Document text
━━━━━━━━━━
Tuning Thresholds

When to tune

The default thresholds work for most SFCC deployments. Consider tuning when:

• You're getting false positives (alerts on legitimate traffic spikes, e.g. during a sale)
• You're not catching known attacks (the thresholds are too loose for your traffic profile)
• Your site has unusual traffic characteristics (very low/high cache-hit ratios, naturally high 499s due to slow responses)

How to tune

Go to Rules and review each detector's thresholds. The key dials:

ASN Spike

• multiplier: how many times above the baseline the current rate must be. Default 5x. Lower for more sensitivity, raise for fewer false positives during sales events.
• min_requests: the volume floor. Default 10,000. Raise if low-traffic ASNs are creating noise.

499 Rate

• ratio_threshold: the 499 ratio that triggers the alert. Default 0.20 (20%). Lower if your site naturally has very few 499s.
━━━━━━━━━━
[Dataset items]
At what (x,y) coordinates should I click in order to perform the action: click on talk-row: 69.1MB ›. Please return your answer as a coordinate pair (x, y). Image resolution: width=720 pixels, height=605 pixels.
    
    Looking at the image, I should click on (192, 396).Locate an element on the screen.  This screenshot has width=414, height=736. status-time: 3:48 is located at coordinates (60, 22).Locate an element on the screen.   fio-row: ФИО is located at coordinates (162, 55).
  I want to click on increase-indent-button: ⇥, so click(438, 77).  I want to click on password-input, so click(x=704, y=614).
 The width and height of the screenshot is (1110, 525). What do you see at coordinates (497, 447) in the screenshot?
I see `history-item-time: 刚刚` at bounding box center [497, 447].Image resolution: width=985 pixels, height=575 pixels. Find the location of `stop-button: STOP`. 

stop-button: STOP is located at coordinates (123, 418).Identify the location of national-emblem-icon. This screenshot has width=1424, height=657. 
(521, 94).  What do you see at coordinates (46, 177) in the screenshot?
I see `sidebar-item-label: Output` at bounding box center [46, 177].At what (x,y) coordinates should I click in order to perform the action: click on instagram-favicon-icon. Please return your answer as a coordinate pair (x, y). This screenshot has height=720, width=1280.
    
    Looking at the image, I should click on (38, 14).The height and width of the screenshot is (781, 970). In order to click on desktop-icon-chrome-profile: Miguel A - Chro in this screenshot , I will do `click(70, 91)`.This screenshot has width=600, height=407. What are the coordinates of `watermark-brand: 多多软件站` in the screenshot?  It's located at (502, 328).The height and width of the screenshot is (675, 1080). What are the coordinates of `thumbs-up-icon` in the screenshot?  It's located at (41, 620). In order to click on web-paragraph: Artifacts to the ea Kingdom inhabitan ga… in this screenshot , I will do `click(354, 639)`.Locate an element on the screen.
━━━━━━━━━━
Problem 1
In the threshold-tuning guide, what is the default min_requests value for the ASN Spike detector?
Problem 2
Extend the threshold-tuning guide, picking up right after its last sentence.

Task answer 1
10,000.

Task answer 2
Cache Bypass

• multiplier: how many times above the baseline bypass ratio. Default 3x. Depends heavily on your cache-hit baseline -- set the baseline first.

UA Rotation

• distinct_ua_threshold: how many distinct UA families before triggering. Default 15. Lower for sites with very uniform traffic.

Slow Burn

• total_deviation_pct: percentage growth that triggers. Default 50%. Lower to catch subtler creep.
• cache_hit_drop_pp: percentage-point drop in cache hit ratio. Default 15pp.

Verify your changes

After updating a rule, the change takes effect on the next cron tick (within 60 seconds). Check the Alerts page to see if the new thresholds produce the expected behaviour.